Okay, so I admit I bought Diksha Basu’s The Windfall because I love the cover. If I ever have a book cover with a customized illustration, I’ll have arrived for sure. I also love the font. The whole thing is fantastic. Also, Diksha Basu has this amazing write-up in the New York Times. It’s the coolest thing ever.
I brought this book on a day trip to Minneapolis last week and although it’s not a long flight to/from Chicago, it all passed so quickly because I was engrossed in the story as soon as I opened the book to the first page.
The Jha family is new to money thanks to Mr’s success with his start-up. After he sells his company for $20 million US, he and his wife move out of their middle class apartment complex and into a fancy development on the outskirts of Delhi. The Jhas’ only child and son, Rupak, is getting his MBA at Ithaca College–not Cornell, which they don’t publicize–and has a white girlfriend he’s afraid to tell his parents about.
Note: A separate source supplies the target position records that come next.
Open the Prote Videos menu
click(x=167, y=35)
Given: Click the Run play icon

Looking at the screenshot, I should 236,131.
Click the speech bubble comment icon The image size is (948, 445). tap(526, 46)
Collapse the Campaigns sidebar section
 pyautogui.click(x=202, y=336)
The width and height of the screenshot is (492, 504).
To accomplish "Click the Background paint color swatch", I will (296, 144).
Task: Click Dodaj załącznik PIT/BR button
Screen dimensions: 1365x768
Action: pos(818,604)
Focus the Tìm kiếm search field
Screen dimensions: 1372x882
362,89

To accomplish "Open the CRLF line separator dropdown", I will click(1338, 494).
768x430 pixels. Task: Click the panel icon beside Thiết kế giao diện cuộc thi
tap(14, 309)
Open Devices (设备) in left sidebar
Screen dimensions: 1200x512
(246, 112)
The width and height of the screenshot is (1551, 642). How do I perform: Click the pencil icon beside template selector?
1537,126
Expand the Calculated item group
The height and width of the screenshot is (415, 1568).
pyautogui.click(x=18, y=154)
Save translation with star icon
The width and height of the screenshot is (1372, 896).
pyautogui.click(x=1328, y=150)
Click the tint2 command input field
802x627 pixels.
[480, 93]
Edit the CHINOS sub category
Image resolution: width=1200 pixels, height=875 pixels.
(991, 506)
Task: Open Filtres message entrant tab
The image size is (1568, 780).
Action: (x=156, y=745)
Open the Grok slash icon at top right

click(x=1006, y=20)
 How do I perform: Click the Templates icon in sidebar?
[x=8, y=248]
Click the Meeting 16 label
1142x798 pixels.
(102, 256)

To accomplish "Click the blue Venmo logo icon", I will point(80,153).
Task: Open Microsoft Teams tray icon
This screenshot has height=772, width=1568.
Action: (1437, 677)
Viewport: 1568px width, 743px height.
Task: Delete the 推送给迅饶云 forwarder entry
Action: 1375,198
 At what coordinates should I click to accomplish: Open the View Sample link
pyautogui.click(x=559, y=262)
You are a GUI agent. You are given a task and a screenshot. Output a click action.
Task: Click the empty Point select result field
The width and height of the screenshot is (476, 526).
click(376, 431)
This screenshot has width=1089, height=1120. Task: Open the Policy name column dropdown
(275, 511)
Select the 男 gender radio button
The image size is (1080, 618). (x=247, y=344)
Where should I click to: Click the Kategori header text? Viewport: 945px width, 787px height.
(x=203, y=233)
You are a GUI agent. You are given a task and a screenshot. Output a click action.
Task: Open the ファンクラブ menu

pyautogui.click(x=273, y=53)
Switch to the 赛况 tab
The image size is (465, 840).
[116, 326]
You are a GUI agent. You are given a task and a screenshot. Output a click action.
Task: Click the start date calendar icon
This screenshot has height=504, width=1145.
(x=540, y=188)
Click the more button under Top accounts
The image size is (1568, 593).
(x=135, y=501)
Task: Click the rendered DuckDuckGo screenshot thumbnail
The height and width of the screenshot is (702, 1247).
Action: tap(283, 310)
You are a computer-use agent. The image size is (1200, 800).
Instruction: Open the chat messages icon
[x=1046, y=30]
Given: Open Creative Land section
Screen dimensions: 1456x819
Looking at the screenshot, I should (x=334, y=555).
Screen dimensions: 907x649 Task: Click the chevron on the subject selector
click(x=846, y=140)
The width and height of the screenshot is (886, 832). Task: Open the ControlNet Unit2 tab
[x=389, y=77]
The book is so funny, I laughed out loud on my flights and all week. The book is a quick read, but I spread it out as long as possible because it was so enjoyable. I’ve read that it’s comparable to Kevin Kwan’s books and I agree. Basu pokes fun of new money in India and the materialism and pressure young people suffer at the hands of their parents and society in India–even if these young people are studying overseas.
Mr. Jha is especially eager to one-up his new neighbor, Mr. Chopra. When the Jhas travel to New York to visit Rupak, Mr. Jha almost has a panic attack trying to relay to Mr. Chopra that Jha and his wife are flying business class. And when the Jhas are in New York, Mr. Jha buys tickets to Cats and takes his wife to Katz’s Delicatessen. Rupak can’t imagine how his dad would know about Katz’s and can’t think about that.
There are some endearing side stories, like Mr. Chopra’s heartthrob divorced brother who starts seeing Mrs. Jha’s widowed best friend. This generation all had arranged marriages, but now that Upen Chopra is divorced in his fifties and Mrs. Ray is a widow in her forties, they are experiencing the same kind of relationships of the younger generations.
The Windfall is my new favorite book of the season.
Jennie Liu says
Looks great! Will have to put it on the list. I read Guy Delisle Pyongyang, but not Shenzhen or the one about fatherhood yet. So many books!! Why can’t someone just pay me to read just for enjoyment. Have you read Sour Heart by Jenny Zhang? Pretty amazing. Also still thinking about Celeste Ng’s Little Fires Everywhere and Commonwealth by Ann Patchett. Wish I had read them slower.